Mars Mission Day 174: Planetary Contact Imminent (06:43)

Crew members, specifically mechanics, have mastered skills. They utilize multiple spacecrafts including a Hab used for habitat and study, and the Earth Return Vehicle, which transforms carbon dioxide into fuel and oxygen. Aerobraking is a complex process wherein much can go wrong. The Hab encounters an engulfing dust devil and is thrown off course.

Mars Mission: Hab Location Unknown (02:54)

The crew is alive, but severely off course and communications are down; they must determine location by celestial navigation. They are in the Valles Marineris, hundreds of miles from the ERV, and their cab is leaking oxygen.

Hours Since Loss of Contact With Mars Mission: 16 (01:33)

The Martian atmosphere is thin and 95% carbon dioxide. The crew assembles the rover, complete with life support and communication systems.

Valles Marineris: Communication Restored (07:46)

The crew messages their status; the distance creates transmission delays up to 44 minutes. They and mission control establish a provisional survival plan. The crew searches for geological samples, and evidence of liquid water and life.

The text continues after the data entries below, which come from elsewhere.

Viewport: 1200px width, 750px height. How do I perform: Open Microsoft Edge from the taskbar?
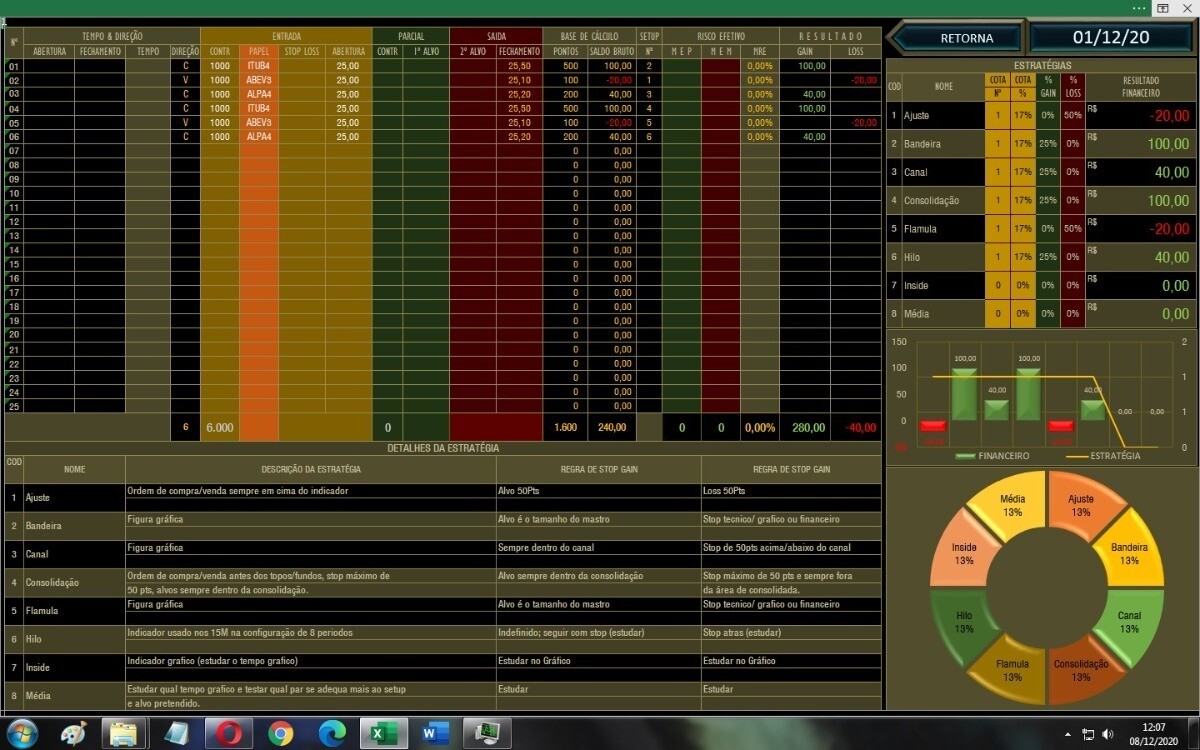pos(332,733)
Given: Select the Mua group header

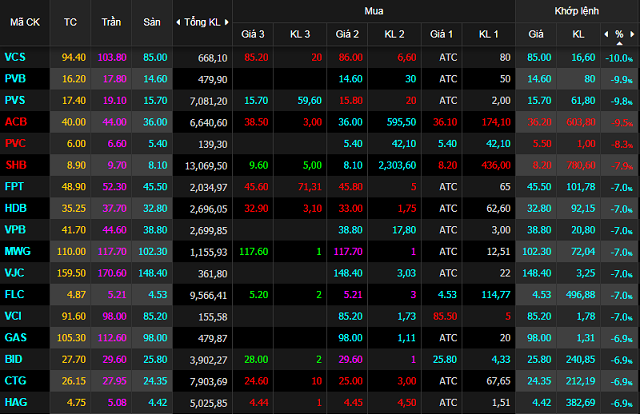Looking at the screenshot, I should pos(374,10).
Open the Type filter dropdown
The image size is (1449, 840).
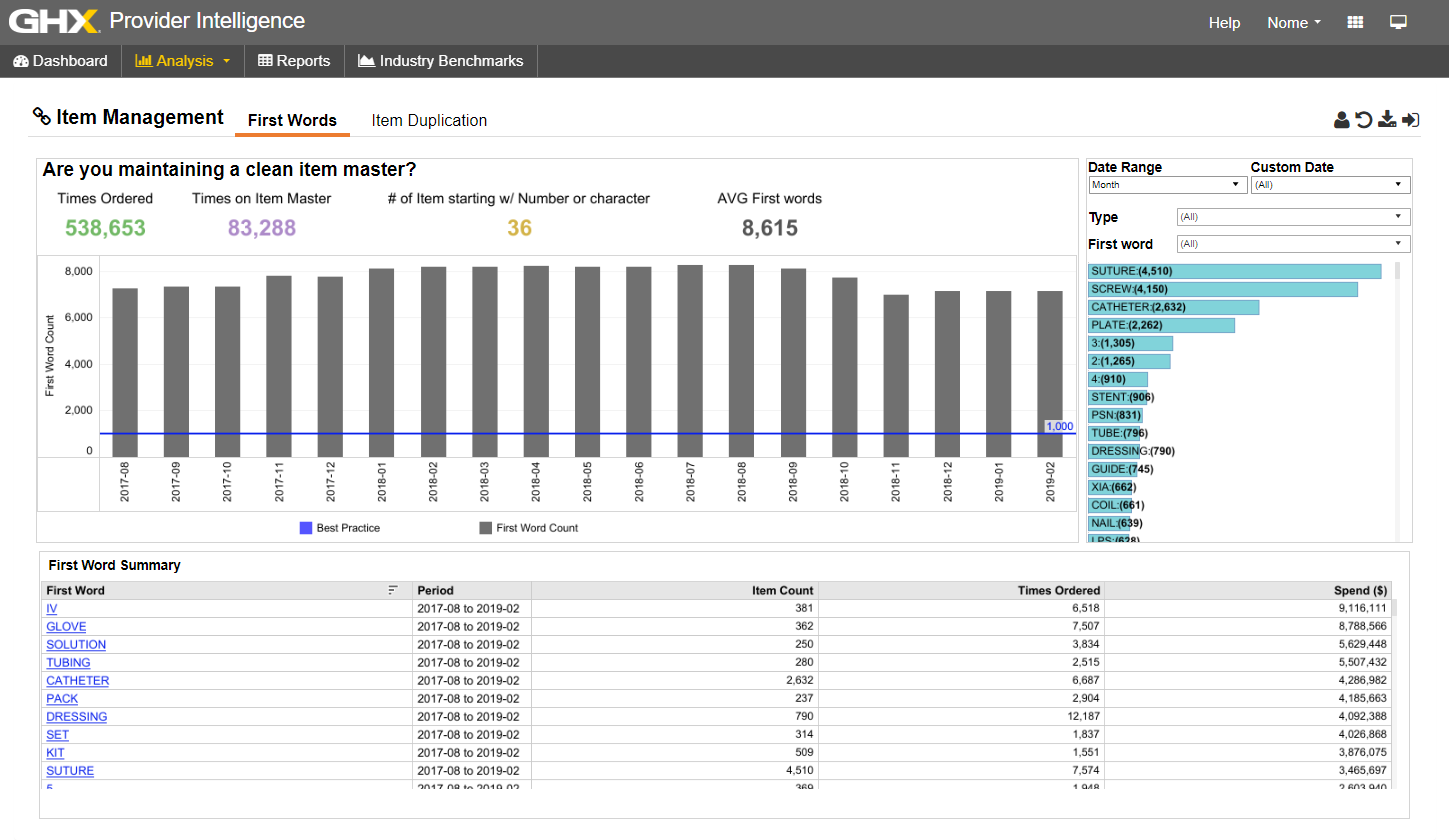click(1293, 217)
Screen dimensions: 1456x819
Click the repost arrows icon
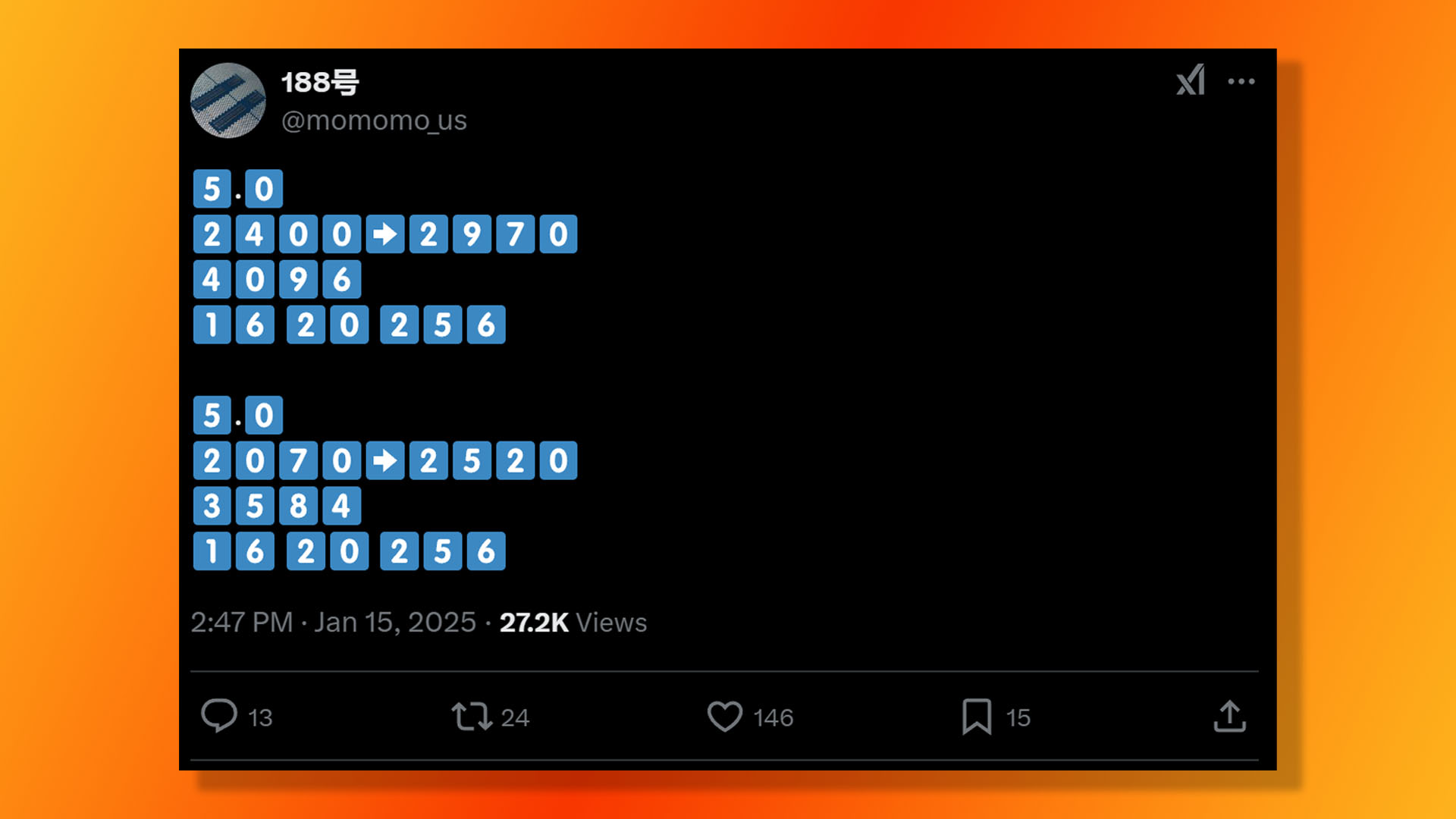[472, 717]
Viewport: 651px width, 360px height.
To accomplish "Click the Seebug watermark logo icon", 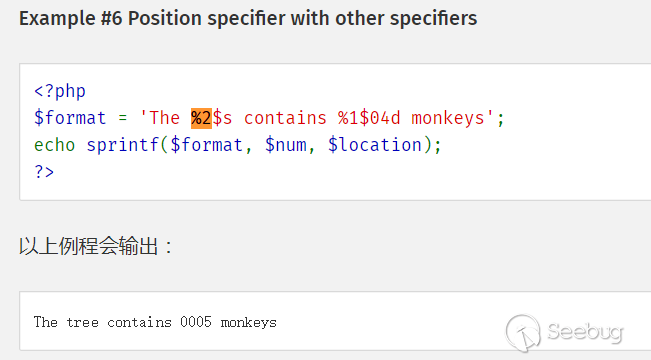I will click(x=523, y=333).
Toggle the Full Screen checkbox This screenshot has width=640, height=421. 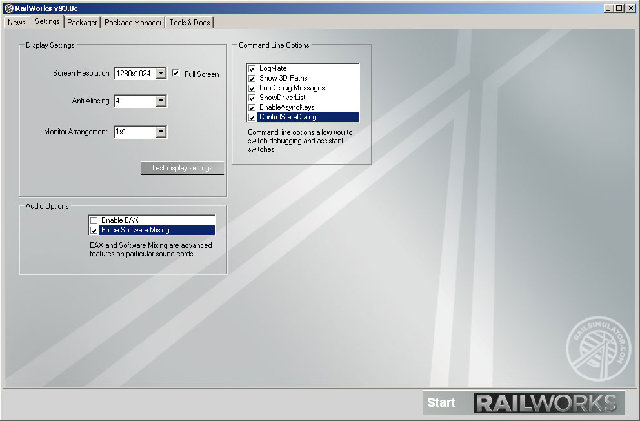coord(177,73)
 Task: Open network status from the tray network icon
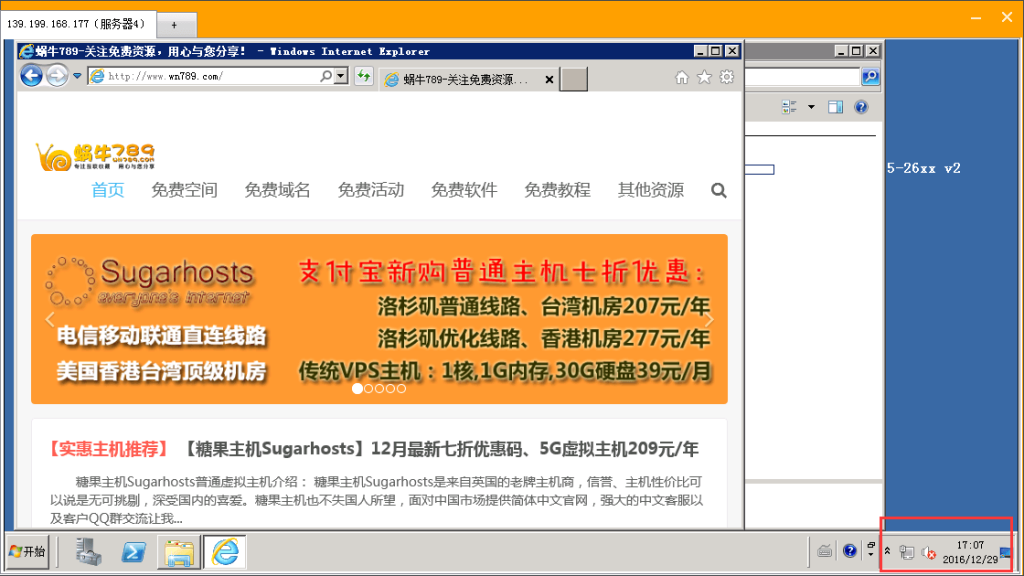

Valles Marineris: X-3 Red Alert (03:52)

Mission control signals the arrival of a solar flare. Mars does not offer a shield from radiation and the crew must seek shelter. The rover uses hydro-carbon rich feces as radiant protection; the crew reaches the vehicle and continues their journey.

Valles Marineris: Mission Plan Changes (04:10)

The crew decides to stay on Mars and complete the mission; they will trek to the ERV and use it as a Hab. They reach the Valles Marineris outflow channel where they identify and take samples of stromatolites. The planet's sand traps are a danger, and the rover becomes stuck.

Valles Marineris Outflow Channel (03:31)

The distance to the ERV is too far to walk; the crews' oxygen supply will not last. They use balloons to float a crew member to the ERV, where she will find the rover and rescue the others.

ERV Site: Arrival at ERV (03:27)

The crew member successfully lands and begins the rescue mission using the two person rover. A dust storm threatens the mission and spacesuit integrity. As the Commander moves toward the ERV, his tears, exposing him to the vacuum of the atmosphere.

ERV Site: Critical Air Leak (01:36)

The Commander has crucial seconds before going unconscious; the crew has 90 seconds to prevent permanent damage from oxygen deprivation. The crew gets the Commander to the ERV, and he survives.

Mars Base Alpha: Mission Ongoing (04:41)

The crew recovers from adversities and continues their mission on the frigid, sandy planet. Dust presents difficulties for delicate instrumentation microscope, but surface winds are mild. The crew adapts to the harsh conditions, extracting water and growing food.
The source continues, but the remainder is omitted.